You have posted some useful things in the past and I attempted to reciprocate. Anyone with even a moderate level of technical understanding is wasting their money on consumer level crap. Sure 90 year old Auntie Matilda might have some problems setting up something more advanced, but if I am helping her I am still going with the better quality stuff. It won't crap out unexpectedly and once it's set up it is rock solid. You can even manage it remotely. I would rather check on Aunt Matilda's router remotely every month, then have her call me every other week so I can tell her to powercycle her router.
Cheap storage VM.
That's nice that you have nothing better to do than give out free support, my time is $35 an hour and I just can't afford to be wasting it dealing with shit I'm not getting paid for. And what failures? A $50 router will run longer than the PC its hooked to, I have customers with routers that have been going for nearly a decade, in fact the only reason they have a router now is I talked them into getting rid of the hubs they had previously.

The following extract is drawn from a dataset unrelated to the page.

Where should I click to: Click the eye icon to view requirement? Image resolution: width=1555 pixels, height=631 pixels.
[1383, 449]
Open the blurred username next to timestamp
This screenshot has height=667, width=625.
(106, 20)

Again if you got nothing better to do, that you can afford to give away free support? Good for you, I really mean that. I have a dozen system waiting for me when I go to work tomorrow, no less than 3 service calls and at least 5 messages on my phone wanting to set up a time for either dropping off a system or for setting up a service call, I don't have the damned time to waste setting up some PITA system that is gonna eat up time. if they want to pay for a support contract? Then I'll be happy to do it but between my work and my band on the weekends i just don't have enough hours in the day as it is and your "solution" is a giant PITA and not as good as COTS without a bunch of fiddling and hand holding. Not to mention that if they buy a tablet next week your "solution" is impossible for them to work on or get the device hooked up so there is another service call for you, shame you aren't getting a cent for all that work.
ACs don't waste your time replying, your posts are never seen by me.
Who says I give anything away. I bill more then you, probably because I am in a more urban area. I generally only give away advice, although some people (present company) don't appreciate the value. I don't wast time cleaning up pc's for the most part. I am more CIO planning, network, server, and forensics. I will happily back up a pc and perform a wipe and basic reinstall for $50. Most of my processes are automated using my egg-head linux server to manage the windows rebuild.
Cheap storage VM.
Subject says it all.
Birds are not dinosaur descendants;birds are dinosaurs, for all useful meanings of "birds", "are" and "dinosaurs"
I found a good solution to this. http://www.amazon.com/ZyXEL-Powerline-Wall-Plug-Adapter-PLA4215/dp/B006KSLIQG Turn off your wifi, and use this instead. I just ordered a pair myself.
Doesn't UTP defeat the purpose of having a laptop, tablet, or handheld video game system, or using home Internet to avoid cellular data caps on a smartphone? And how well does UTP work in rented dwellings?